The Montana Meth Project, Walters gushed, is “an extraordinary example of the results we can achieve when we combine the power of advertising with the dedication and expertise of the leaders of this community.” The campaign “keeps Montana’s young people safe from the dangers of meth,” Walters said, and “the program truly is a model for prevention efforts nationwide.”

Tom Siebel was on hand to accept the applause: “It’s an honor to be recognized for the impact the Meth Project is having in the state…The message is resonating with teens. And we are beginning to stem the epidemic that has been crippling our communities,” said Siebel, adding that the advertising campaign has been “almost unbelievably successful” at reining in the meth epidemic.

The rhetoric is nothing new, and neither is its rapid regurgitation by media and politicians.

In August, we reported findings from the Montana Meth Project’s own survey data contradicting claims that the project is a raving success, alongside the concerns of drug prevention experts who say scare tactics like the Meth Project’s have failed for decades.

The Meth Project routinely touts that 70-90 percent of Montana teens absorb its ads at least three times a week (as could be expected from the state’s largest advertiser, with a $6 million annual budget), and how its ads have prompted more discussion about the drug.
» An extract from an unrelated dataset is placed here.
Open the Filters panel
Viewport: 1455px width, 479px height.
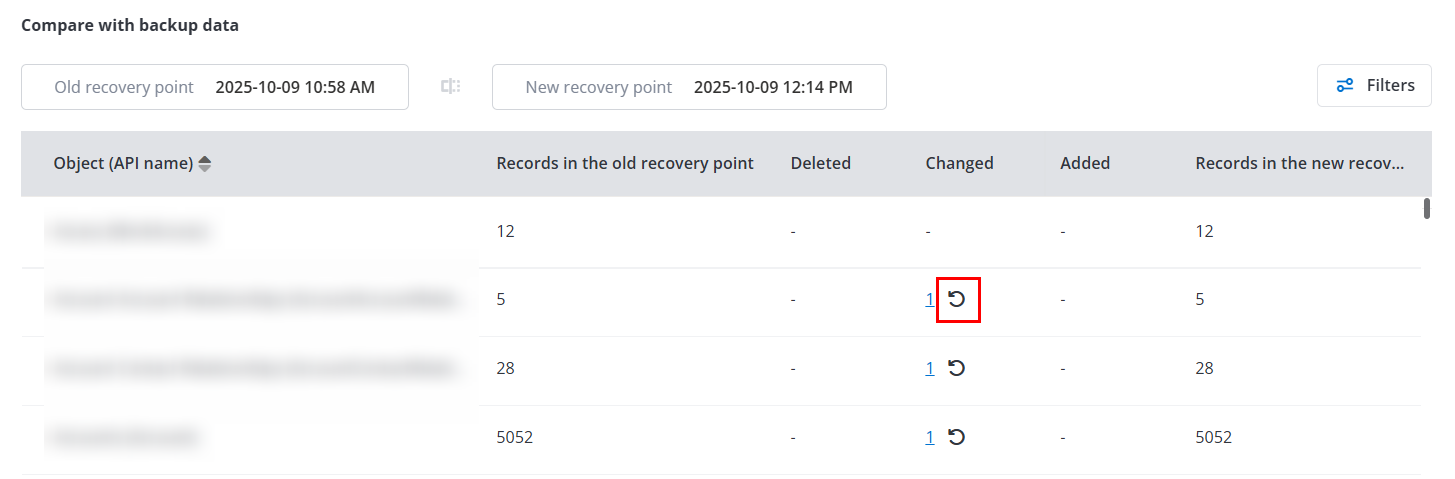(x=1374, y=86)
It chooses to ignore its own study’s findings of a statistically significant increase in the number of teens who don’t think it’s risky to try meth, and the large number who say the ads exaggerate meth’s risks. The project has also played up meth’s reputation as a burgeoning epidemic, though in fact Montana youths’ meth use has declined every year since 1999, a cumulative 38-percent drop in the six-year span ending in 2005, when the Meth Project launched.

But facts be damned, the Meth Project has continued to reap effusive praise, and several other states continue their efforts to import the eye-catching, high-budget campaign. It would be nice—productive even—to see a more complete discussion of the project’s strengths and weaknesses instead of dogged, dogmatic praise. That hasn’t yet happened in a state too wowed by Siebel’s gift to look closer, and what the White House drug czar made clear Monday is that he certainly isn’t going to be the one to start.